Recentemente, viajei a trabalho para uma cidade do interior de Pernambuco. Estava de bem com a vida, grato a Deus pelas paisagens do nosso estado, pelo clima ameno, pelo povo simples e acolhedor. Talvez você se pergunte: por que começar contando sobre uma viagem aparentemente comum? O que isso tem de relevante?

Acontece que essa viagem me levou a um encontro que me tirou do automático e me colocou frente a frente com uma realidade que, muitas vezes, preferimos ignorar.

Fiz uma parada em Belo Jardim, num posto à beira da estrada. Desci pra esticar as pernas, tomar um café. Ali havia vendedores de frutas — laranja, umbu, milho — e, entre eles, um senhor que pedia ajuda, contando sua história de sofrimento. Vivia de cidade em cidade com a esposa e seis filhos. Confesso que, à primeira vista, achei que era mais um daqueles tantos que recorrem ao compadecimento alheio para conseguir uns trocados.

Na mesa ao lado, um rapaz se incomodou e o chamou de vagabundo. O velho reagiu com raiva, revidando verbalmente. Depois seguiu em sua via-crúcis, pedindo de mesa em mesa. Mas, pouco tempo depois, voltou até o rapaz e, chorando, pediu desculpas pelas palavras. Disse que não queria ter dito o que disse. Aquela cena me atingiu como um soco silencioso.

Fiquei pensando na dor contida naquele pedido de perdão. E mais: em quantas histórias invisíveis como a dele cruzam o nosso caminho todos os dias, sem que a gente perceba — ou queira perceber.

Sei que dar esmola não resolve a raiz do problema. O que muda, de verdade, é uma transformação estrutural. E essa mudança precisa começar em nós. Digo "nós", referindo-me à maioria da população — essa que vive entre o cansaço e a anestesia, entre a descrença e a rotina. Precisamos sair da indiferença, do discurso vazio, da crítica de sofá. Precisamos agir.

É urgente demonstrar, na prática, que não aceitamos viver num mundo injusto. Que ainda somos capazes de nos indignar. Que valores como solidariedade, justiça e cidadania não morreram. E que lutar por um mundo melhor não é utopia — é compromisso.

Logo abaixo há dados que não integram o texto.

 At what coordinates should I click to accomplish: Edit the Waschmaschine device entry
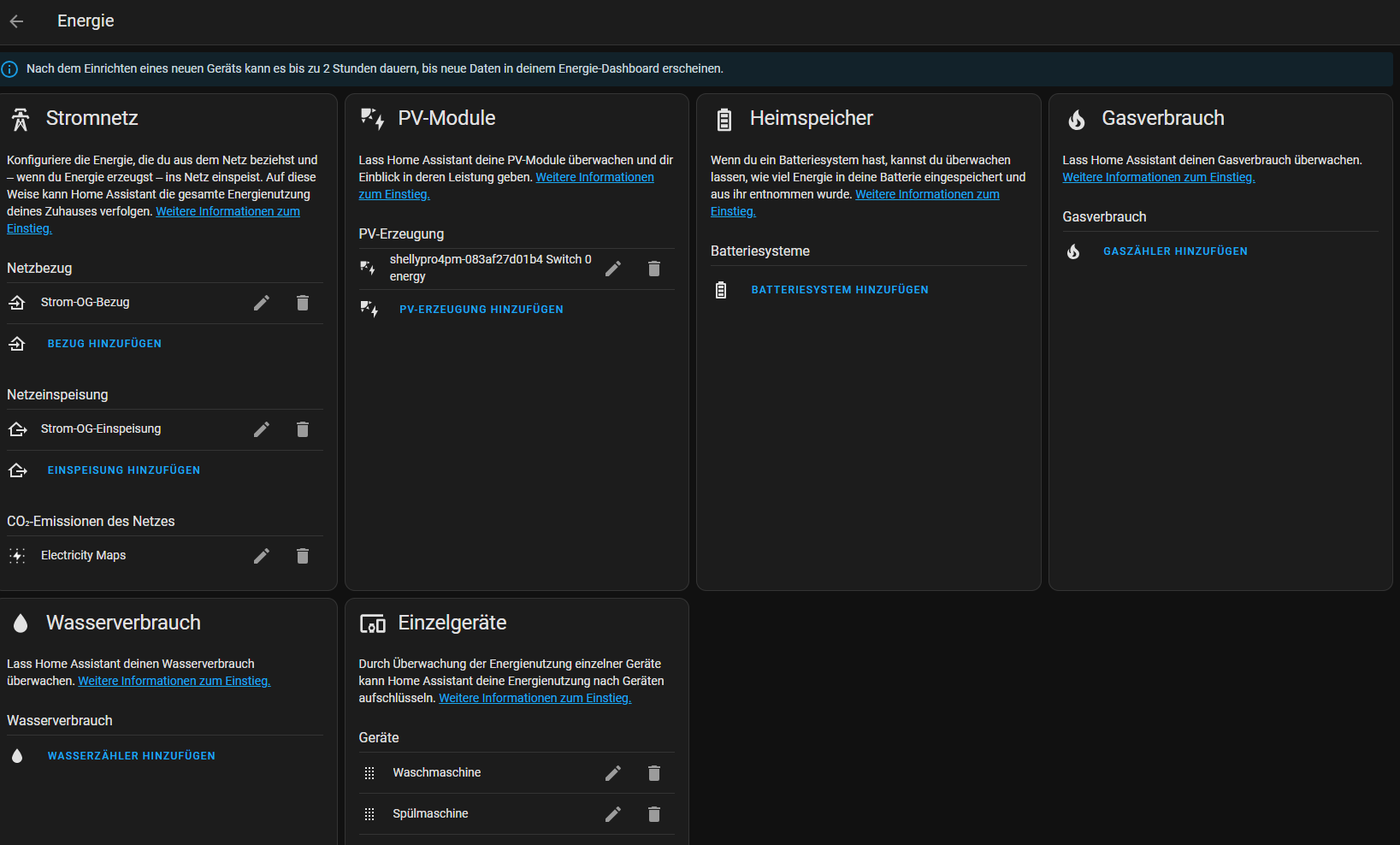tap(613, 773)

De que vale ter carro do ano, salário alto, a casa dos sonhos, se vivemos cercados por medo, desigualdade e desesperança? Essa sociedade violenta, excludente, desumana — ela cresce a cada dia. E pior: cresce porque muitos de nós achamos que estamos vencendo a vida, quando na verdade só estamos sobrevivendo dentro de bolhas frágeis e ilusórias.

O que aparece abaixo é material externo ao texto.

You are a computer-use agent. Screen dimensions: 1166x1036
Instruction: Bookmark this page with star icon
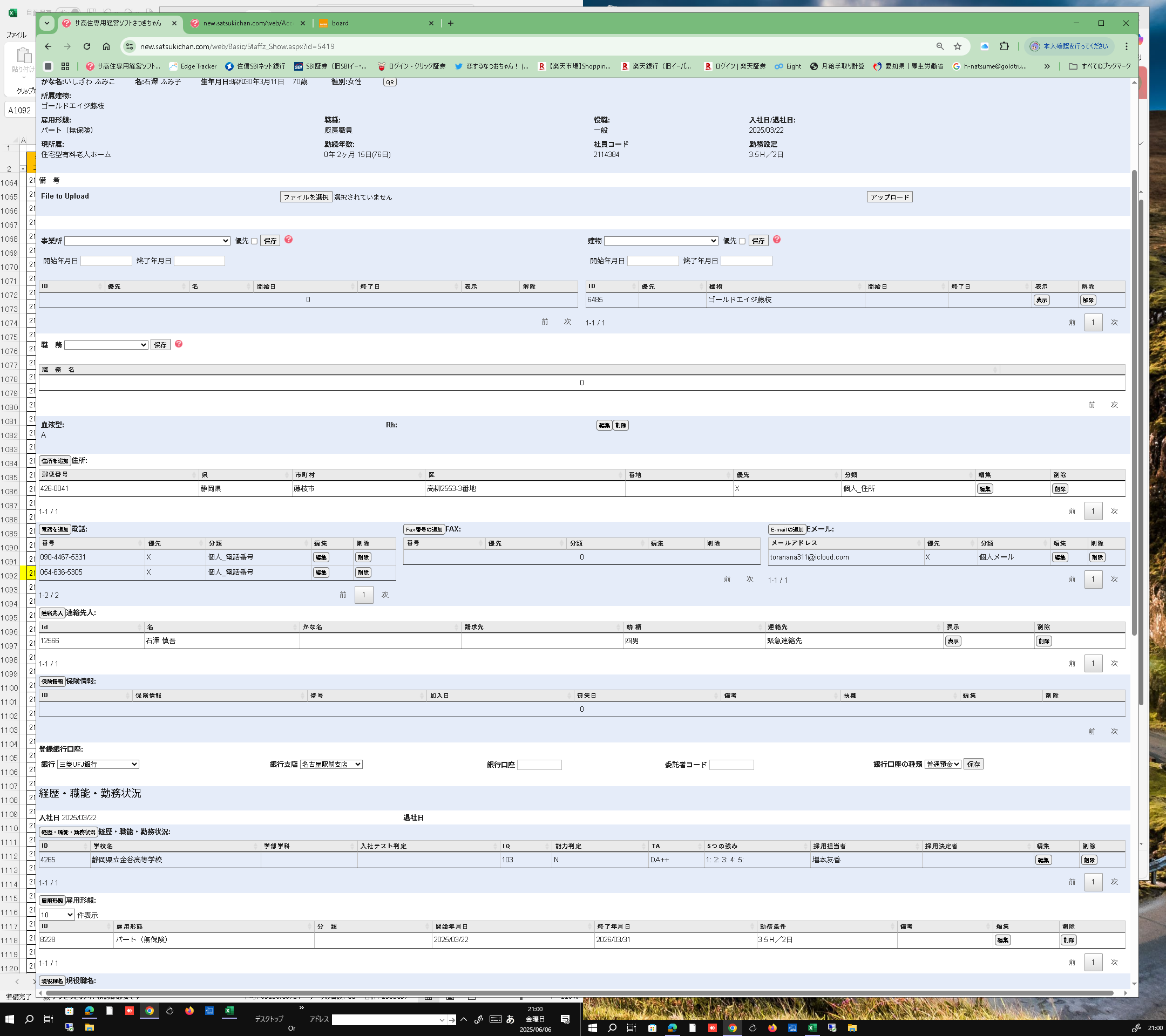[958, 46]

Crescer na vida não pode se resumir a conquistas materiais. Vencer não é só uma questão de esforço individual. A vida é feita de contextos, encontros e oportunidades — e esses elementos não são distribuídos de forma igual. Fingir que são, é perpetuar uma mentira cruel.

Quanto ao senhor do posto, não tenho dúvidas de que ele não quer estar ali pedindo esmolas. E nós, que tivemos o privilégio de estudar, de ter um teto, acesso à saúde, à cultura, temos também uma responsabilidade: provocar o debate, propor caminhos, colaborar com a construção de um novo modelo de sociedade — mais justo, mais consciente, mais humano.

Como disse Chico Science:

“Posso sair daqui pra me organizar.
Posso sair daqui pra desorganizar.
Da lama ao caos, do caos à lama.
O homem roubado nunca se engana.”

O "homem roubado" não é só aquele velho esmoleiro. É também a criança fora da escola. O paciente na fila do hospital. O jovem sem perspectiva. O idoso esquecido. A mulher com medo. É a fome, a insegurança, o abandono, a crise climática.
O homem roubado somos todos nós, quando perdemos a consciência crítica e deixamos de nos indignar.